A Department of Energy Computational Science Graduate Fellowship (DOE CSGF) alumnus is engineering bacteria to treat cancer tumors from within.

In a paper published in the journal Nature Medicine, Tal Danino and colleagues describe how an engineered, non-disease-causing organism colonized tumors in mice and released tiny antibodies that made the cancer susceptible to the immune system attack. The treatment led to a complete lymphoma tumor regression in the mouse model and even controlled other, uninjected tumors, a Columbia University release said.

Danino, a DOE CSGF recipient from 2006-2010, is an assistant professor of biomedical engineering at Columbia. The project was conducted in collaboration with Nicholas Arpaia, assistant professor of microbiology and immunology at Columbia University Irving Medical Center.
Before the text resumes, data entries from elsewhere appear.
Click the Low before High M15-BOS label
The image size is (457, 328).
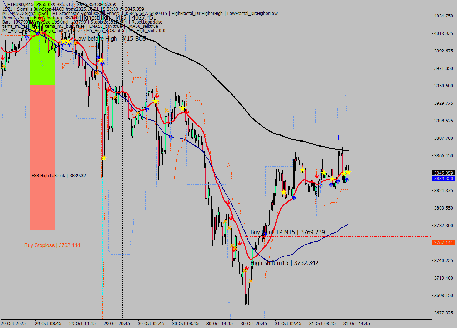[110, 39]
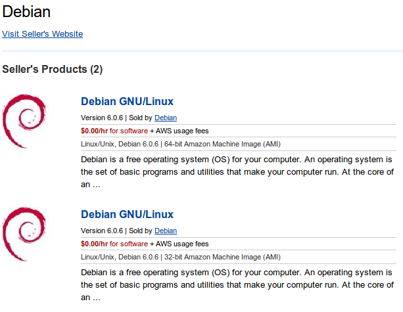Select the $0.00/hr price in 64-bit listing
The height and width of the screenshot is (312, 403).
pos(94,131)
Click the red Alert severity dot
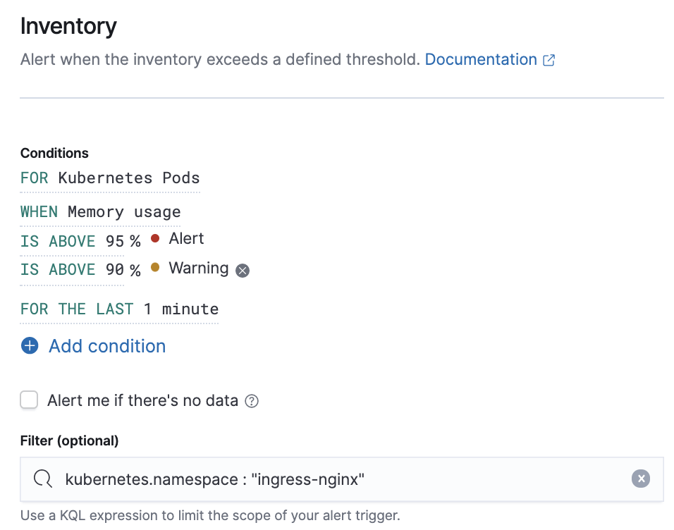This screenshot has height=530, width=674. [x=154, y=238]
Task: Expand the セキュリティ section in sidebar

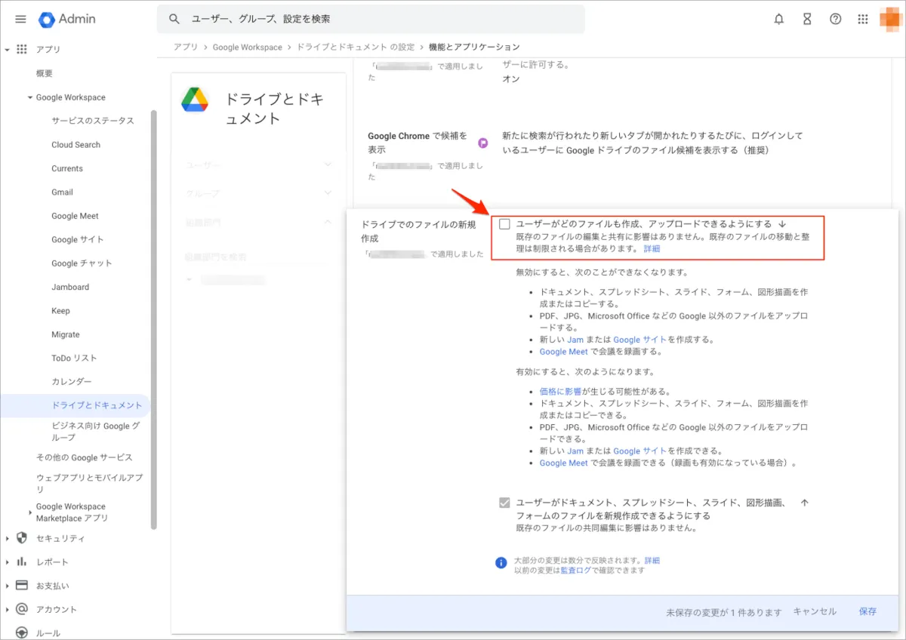Action: 8,538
The researchers’ treatment targets a protein called CD47, a “don’t eat me” signal that protects red blood cells from immune-cell attack. As blood cells age, they lose the protein and the immune system eliminates them in favor of new cells.
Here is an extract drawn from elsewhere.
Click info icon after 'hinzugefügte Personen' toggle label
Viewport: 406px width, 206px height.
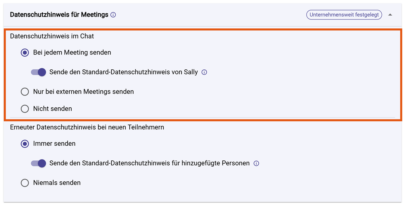(x=256, y=163)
Cancer tumors also produce CD47, making them invisible to the immune system. Treatments to counter this cloak and unleash an immune response so far have struggled with toxic side effects.

Danino and his colleagues, including lead author Sreyan Chowdury, a Columbia doctoral student, engineered the non-disease-causing bacteria, a modified form of Escherichia coli, to target the protein exclusively within the tumor, avoiding systemic side effects. The engineered bacteria grow and multiply in the tumor’s core, each producing molecules called nanobodies that are smaller and more powerful than conventional antibodies. When the bacteria reach a certain threshold in numbers, they self-destruct.

The tumor is flooded with nanobodies that attach to CD47, making it susceptible to attack from immune cells. The cells also migrate to other tumors, helping shrink them.

The research was featured in a New York Times article. The team is performing further proof-of-concept tests and safety and toxicology studies of the engineered bacteria technique.